Un buen día, al lado del árbol creció una plantita botánicamente desconocida. Primero fueron dos hojas, luego una tallo, luego más hojas. Al contrario que el árbol, la plantita crecía de forma inusitada, parecía querer alcanzar cuanto antes la altura del árbol. El árbol, condescendiente, lejos de hacerle sombra para que se marchitara, la protegía de los vientos huracanados, las lluvias torrenciales, la caída de las hojas fertilizaba la tierra que la alimentaba. Pasado algunos años, ambos constituían una hermosa pareja de hecho; se amaban a su manera, sin otras discusiones que las propias de una convivencia estrecha, nada que ensombreciera la harmonía llamada a durar eternamente; repito dentro de la eternidad que les es concedida la los seres mortales.

Pero en aquella fronda había lugar para otras plantas, para otros árboles, para otros idilios. Y así, al lado de la planta y del árbol de esta historia, comenzaron a brotar otras plantitas, tímidas al principio, osadas después de alcanzar cierto porte. El árbol, lejos de ignorarlas, las aceptó como nuevas compañeras y les brindó su amistosa protección. Esto no gustó a la planta que había crecido primera cerca del árbol, los celos se fueron convirtiendo en enfermedad y comenzó a ignorar a su árbol protector y pareja sentimental , ni siquiera se interesó por una enfermedad que provocó que al árbol se le amarillasen las hojas y sus ramas quedasen desnudas de su hermosa vestimenta. A la planta ya sólo le interesaba el nutriente que obtenía a su lado.
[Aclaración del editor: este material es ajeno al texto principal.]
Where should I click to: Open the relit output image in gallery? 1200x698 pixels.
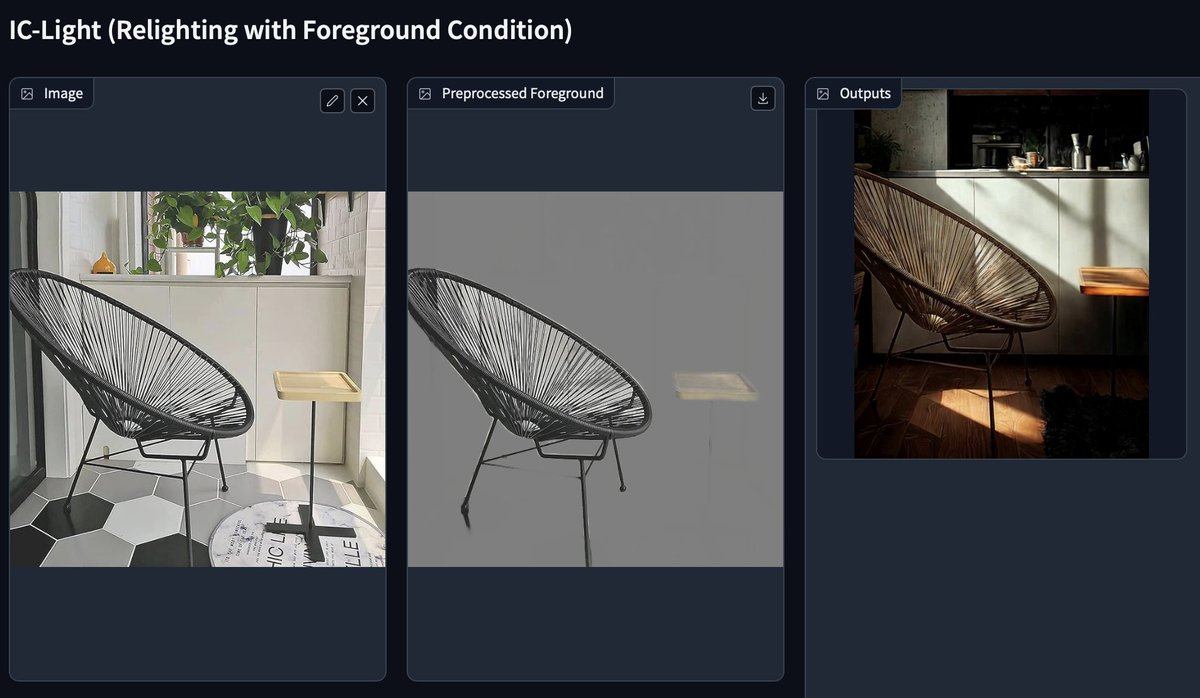[x=1001, y=274]
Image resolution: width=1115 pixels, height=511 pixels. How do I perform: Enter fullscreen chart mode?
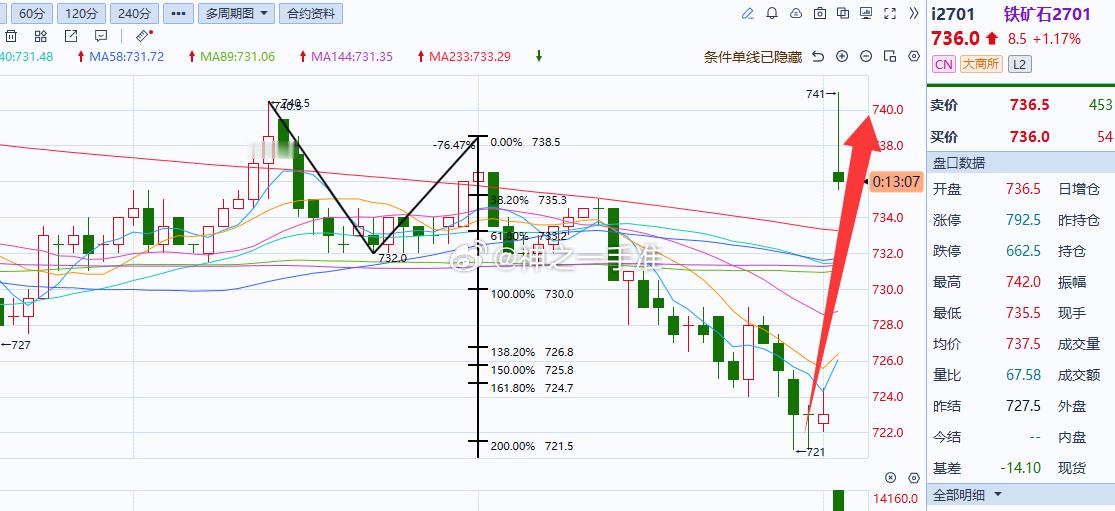pos(890,13)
El árbol, que había hecho todo por aquella planta, comenzó a darse cuenta que aquel idilio había sido ficticio, interesado, y tomó la determinación de darlo por finalizado. Al árbol ya sólo le quedaba las otras plantas que habían crecido cercanas, que nunca le habían exigido nada en una relación alejada de compromisos, de condiciones. Agradecía que le consideraran el abuelo que les contaba historias pasadas o imaginadas, y al árbol que le mostraran un cierto afecto, muy de estimar en su decrepitud.
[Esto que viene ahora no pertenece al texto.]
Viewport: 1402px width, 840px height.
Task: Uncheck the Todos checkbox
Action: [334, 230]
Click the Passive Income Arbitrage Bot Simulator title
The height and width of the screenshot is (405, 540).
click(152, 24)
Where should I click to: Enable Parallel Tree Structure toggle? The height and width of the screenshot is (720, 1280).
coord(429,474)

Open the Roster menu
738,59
Hoy el árbol ya no tiene otra preocupación que su planta vecina termine por penetrar en sus raíces y le robe el poco tiempo de vida que le queda. Pero pondrá remedio a esa posibilidad, le dará a la planta el último alimento que la ha venido sosteniendo a su lado.

No se sabe de qué alimento se trataba, el caso es que, poco después, la planta comenzó a languidecer. El árbol ya no hizo nada por evitarlo.